_PROVIDED MATERIAL_
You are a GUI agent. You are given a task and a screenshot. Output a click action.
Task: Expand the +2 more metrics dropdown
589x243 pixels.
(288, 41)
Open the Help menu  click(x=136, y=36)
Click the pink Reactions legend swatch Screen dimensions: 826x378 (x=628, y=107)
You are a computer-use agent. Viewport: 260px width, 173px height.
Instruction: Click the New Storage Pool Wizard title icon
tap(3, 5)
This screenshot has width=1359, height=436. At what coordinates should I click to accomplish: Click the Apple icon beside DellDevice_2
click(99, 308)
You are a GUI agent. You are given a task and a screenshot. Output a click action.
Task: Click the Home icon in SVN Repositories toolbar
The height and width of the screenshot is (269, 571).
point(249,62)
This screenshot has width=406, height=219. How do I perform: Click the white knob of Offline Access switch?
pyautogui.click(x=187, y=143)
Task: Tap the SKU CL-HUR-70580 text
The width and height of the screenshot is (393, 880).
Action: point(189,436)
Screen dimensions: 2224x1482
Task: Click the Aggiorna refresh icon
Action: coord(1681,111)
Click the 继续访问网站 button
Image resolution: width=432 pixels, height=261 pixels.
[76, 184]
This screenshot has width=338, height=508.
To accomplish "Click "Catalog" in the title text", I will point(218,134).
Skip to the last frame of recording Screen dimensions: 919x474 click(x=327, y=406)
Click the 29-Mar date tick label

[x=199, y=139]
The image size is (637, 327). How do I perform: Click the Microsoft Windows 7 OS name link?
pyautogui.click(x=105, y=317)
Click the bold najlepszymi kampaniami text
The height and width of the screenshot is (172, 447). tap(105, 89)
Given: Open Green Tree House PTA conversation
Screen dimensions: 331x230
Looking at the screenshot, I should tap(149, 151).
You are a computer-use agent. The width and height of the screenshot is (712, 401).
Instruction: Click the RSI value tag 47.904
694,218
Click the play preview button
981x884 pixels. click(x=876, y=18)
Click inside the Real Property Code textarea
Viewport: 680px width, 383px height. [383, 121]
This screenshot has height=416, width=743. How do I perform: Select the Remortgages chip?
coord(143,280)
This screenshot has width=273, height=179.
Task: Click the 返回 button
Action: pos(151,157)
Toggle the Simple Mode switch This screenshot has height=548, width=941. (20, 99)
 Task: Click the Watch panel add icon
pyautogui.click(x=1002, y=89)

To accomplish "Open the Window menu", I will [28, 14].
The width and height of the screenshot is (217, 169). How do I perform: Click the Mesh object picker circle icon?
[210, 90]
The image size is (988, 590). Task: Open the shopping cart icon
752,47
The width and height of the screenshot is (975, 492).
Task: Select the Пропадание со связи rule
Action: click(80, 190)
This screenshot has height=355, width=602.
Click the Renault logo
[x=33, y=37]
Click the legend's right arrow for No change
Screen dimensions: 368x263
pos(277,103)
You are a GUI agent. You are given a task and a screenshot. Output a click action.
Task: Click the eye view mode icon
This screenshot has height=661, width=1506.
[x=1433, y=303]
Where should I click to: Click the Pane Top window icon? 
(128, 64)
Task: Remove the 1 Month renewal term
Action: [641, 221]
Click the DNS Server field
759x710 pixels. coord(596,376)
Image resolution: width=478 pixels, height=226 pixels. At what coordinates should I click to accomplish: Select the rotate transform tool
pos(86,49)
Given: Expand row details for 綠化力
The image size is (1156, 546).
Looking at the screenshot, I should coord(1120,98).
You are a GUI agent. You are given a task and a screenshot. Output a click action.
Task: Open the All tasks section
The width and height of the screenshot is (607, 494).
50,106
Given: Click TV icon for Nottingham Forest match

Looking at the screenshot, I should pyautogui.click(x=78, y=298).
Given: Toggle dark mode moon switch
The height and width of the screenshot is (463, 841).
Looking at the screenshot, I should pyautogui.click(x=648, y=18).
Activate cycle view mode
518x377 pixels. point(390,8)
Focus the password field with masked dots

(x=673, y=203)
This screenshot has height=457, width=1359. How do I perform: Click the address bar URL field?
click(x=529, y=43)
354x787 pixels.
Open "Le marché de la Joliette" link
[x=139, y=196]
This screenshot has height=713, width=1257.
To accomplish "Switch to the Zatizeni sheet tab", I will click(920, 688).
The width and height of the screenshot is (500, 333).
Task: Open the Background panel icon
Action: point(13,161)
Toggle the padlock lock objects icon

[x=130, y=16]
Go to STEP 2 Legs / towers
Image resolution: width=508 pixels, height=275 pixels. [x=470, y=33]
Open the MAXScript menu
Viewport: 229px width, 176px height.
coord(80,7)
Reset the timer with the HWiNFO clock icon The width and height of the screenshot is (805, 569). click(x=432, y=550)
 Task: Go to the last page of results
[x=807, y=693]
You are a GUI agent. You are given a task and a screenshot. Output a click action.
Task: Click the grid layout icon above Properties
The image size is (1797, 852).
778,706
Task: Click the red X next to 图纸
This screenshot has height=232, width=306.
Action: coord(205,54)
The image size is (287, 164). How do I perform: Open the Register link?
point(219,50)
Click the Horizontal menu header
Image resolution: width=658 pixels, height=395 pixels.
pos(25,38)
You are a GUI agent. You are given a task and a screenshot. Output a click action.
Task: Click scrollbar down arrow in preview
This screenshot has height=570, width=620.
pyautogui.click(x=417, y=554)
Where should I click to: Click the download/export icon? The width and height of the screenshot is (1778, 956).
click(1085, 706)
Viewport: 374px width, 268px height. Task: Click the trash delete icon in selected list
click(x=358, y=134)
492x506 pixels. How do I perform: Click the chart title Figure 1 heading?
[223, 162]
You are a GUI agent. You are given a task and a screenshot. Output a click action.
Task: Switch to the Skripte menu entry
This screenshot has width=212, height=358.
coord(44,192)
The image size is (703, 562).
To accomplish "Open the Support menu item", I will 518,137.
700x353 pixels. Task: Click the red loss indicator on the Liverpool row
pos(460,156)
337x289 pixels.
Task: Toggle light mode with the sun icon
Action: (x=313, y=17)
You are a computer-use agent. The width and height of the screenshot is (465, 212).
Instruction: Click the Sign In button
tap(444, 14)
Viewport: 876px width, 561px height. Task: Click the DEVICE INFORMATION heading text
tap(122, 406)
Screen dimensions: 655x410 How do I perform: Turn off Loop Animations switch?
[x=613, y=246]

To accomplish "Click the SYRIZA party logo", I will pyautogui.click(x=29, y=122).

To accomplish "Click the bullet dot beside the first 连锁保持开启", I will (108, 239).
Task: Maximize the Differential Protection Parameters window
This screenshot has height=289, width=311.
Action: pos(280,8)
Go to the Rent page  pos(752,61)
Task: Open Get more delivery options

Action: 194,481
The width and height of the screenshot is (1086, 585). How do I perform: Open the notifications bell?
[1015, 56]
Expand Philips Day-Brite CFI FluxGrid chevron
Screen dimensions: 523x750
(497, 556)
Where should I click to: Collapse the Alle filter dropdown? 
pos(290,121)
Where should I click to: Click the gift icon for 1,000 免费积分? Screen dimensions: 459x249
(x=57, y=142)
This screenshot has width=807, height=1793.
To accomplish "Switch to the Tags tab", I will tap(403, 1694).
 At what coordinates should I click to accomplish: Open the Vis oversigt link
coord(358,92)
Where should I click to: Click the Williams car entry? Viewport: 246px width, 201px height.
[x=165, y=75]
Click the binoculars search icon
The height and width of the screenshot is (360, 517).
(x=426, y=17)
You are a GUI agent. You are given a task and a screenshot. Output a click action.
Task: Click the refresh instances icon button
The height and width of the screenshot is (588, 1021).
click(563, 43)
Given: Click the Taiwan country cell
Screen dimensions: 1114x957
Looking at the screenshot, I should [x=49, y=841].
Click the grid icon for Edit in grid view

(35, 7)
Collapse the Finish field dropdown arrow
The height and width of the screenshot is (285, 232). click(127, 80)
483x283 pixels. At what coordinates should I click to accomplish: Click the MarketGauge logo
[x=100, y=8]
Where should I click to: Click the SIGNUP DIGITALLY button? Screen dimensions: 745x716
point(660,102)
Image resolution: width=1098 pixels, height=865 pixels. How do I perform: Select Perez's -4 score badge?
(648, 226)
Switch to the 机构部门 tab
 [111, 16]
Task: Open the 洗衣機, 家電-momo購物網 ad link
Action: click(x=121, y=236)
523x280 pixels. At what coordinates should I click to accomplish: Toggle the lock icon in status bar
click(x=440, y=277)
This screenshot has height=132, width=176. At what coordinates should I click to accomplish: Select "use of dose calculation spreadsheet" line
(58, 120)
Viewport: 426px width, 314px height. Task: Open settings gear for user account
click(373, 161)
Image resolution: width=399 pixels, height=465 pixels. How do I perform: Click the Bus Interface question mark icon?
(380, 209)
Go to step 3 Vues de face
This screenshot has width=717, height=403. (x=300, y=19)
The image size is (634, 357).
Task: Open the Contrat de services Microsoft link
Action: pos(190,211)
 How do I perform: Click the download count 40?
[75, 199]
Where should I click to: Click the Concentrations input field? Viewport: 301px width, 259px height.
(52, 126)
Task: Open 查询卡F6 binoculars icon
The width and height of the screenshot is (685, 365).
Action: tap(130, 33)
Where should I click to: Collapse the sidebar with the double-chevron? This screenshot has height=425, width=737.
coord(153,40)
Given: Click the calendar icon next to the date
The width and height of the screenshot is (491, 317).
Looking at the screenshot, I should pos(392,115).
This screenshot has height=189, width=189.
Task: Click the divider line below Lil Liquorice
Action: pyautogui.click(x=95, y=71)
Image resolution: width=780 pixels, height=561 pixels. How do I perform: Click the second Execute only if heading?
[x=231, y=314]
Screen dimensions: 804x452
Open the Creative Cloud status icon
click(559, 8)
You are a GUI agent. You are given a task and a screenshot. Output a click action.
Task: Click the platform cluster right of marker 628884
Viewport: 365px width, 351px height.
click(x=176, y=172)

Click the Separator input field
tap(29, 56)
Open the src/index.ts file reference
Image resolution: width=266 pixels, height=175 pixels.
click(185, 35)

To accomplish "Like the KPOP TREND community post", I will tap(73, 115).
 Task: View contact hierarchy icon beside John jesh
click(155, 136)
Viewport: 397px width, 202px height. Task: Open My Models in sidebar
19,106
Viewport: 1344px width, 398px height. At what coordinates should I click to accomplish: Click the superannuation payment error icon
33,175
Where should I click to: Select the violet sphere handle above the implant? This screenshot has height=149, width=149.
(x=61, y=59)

_TRY IT_
If a line in the records above has the word "legend", copy it out.

_YOUR RESPONSE_
Click the pink Reactions legend swatch Screen dimensions: 826x378 (x=628, y=107)
Click the legend's right arrow for No change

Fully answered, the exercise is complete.